Repeat the lines below word for word, starting at the line that contains "Task: Open Triggers in the sidebar" and stopping after the line that contains "Action: [113, 442]".
BEGIN Data extract
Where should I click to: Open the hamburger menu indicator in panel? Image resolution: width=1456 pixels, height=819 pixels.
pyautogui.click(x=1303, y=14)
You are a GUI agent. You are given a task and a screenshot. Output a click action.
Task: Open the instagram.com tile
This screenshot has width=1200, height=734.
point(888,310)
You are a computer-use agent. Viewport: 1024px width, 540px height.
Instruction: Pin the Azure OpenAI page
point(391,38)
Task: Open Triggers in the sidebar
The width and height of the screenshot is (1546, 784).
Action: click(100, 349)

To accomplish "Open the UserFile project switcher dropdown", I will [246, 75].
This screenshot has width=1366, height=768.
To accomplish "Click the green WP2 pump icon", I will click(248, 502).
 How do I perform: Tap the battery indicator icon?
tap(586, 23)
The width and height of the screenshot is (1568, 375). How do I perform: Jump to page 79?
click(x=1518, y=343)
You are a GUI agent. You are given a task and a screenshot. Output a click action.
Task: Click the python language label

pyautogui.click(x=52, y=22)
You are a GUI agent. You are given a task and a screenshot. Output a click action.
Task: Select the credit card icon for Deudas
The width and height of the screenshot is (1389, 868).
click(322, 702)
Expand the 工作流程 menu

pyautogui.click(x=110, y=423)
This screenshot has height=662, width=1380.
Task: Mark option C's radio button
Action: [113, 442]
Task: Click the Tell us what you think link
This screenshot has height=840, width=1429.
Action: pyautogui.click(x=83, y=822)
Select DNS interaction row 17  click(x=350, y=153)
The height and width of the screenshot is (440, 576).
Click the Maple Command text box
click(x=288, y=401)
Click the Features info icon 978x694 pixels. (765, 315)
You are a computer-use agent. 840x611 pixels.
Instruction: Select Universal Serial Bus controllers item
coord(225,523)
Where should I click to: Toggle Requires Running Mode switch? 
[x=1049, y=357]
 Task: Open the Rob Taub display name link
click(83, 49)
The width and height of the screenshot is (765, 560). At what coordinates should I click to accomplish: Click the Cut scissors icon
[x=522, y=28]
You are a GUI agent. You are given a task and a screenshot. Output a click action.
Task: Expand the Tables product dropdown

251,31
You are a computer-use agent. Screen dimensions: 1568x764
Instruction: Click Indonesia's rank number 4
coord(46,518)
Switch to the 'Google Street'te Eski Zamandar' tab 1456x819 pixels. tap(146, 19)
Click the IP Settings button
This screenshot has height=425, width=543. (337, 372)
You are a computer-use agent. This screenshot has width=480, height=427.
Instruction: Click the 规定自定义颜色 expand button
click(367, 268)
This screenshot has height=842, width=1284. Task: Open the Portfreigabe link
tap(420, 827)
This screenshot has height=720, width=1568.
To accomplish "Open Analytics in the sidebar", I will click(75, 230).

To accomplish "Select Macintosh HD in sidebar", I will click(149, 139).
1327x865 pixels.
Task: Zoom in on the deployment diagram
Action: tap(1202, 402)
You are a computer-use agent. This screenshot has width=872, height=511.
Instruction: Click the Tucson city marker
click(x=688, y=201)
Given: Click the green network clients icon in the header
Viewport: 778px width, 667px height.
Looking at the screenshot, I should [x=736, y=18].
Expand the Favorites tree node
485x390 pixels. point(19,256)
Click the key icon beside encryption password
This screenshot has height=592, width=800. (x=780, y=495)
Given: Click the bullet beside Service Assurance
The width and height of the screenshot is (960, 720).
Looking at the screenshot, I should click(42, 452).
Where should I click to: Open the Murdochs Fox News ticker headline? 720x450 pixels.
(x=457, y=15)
END Data extract
**Output of the exercise**
Task: Open Triggers in the sidebar
The width and height of the screenshot is (1546, 784).
Action: click(100, 349)

To accomplish "Open the UserFile project switcher dropdown", I will [246, 75].
This screenshot has width=1366, height=768.
To accomplish "Click the green WP2 pump icon", I will click(248, 502).
 How do I perform: Tap the battery indicator icon?
tap(586, 23)
The width and height of the screenshot is (1568, 375). How do I perform: Jump to page 79?
click(x=1518, y=343)
You are a GUI agent. You are given a task and a screenshot. Output a click action.
Task: Click the python language label

pyautogui.click(x=52, y=22)
You are a GUI agent. You are given a task and a screenshot. Output a click action.
Task: Select the credit card icon for Deudas
The width and height of the screenshot is (1389, 868).
click(322, 702)
Expand the 工作流程 menu

pyautogui.click(x=110, y=423)
This screenshot has height=662, width=1380.
Task: Mark option C's radio button
Action: [113, 442]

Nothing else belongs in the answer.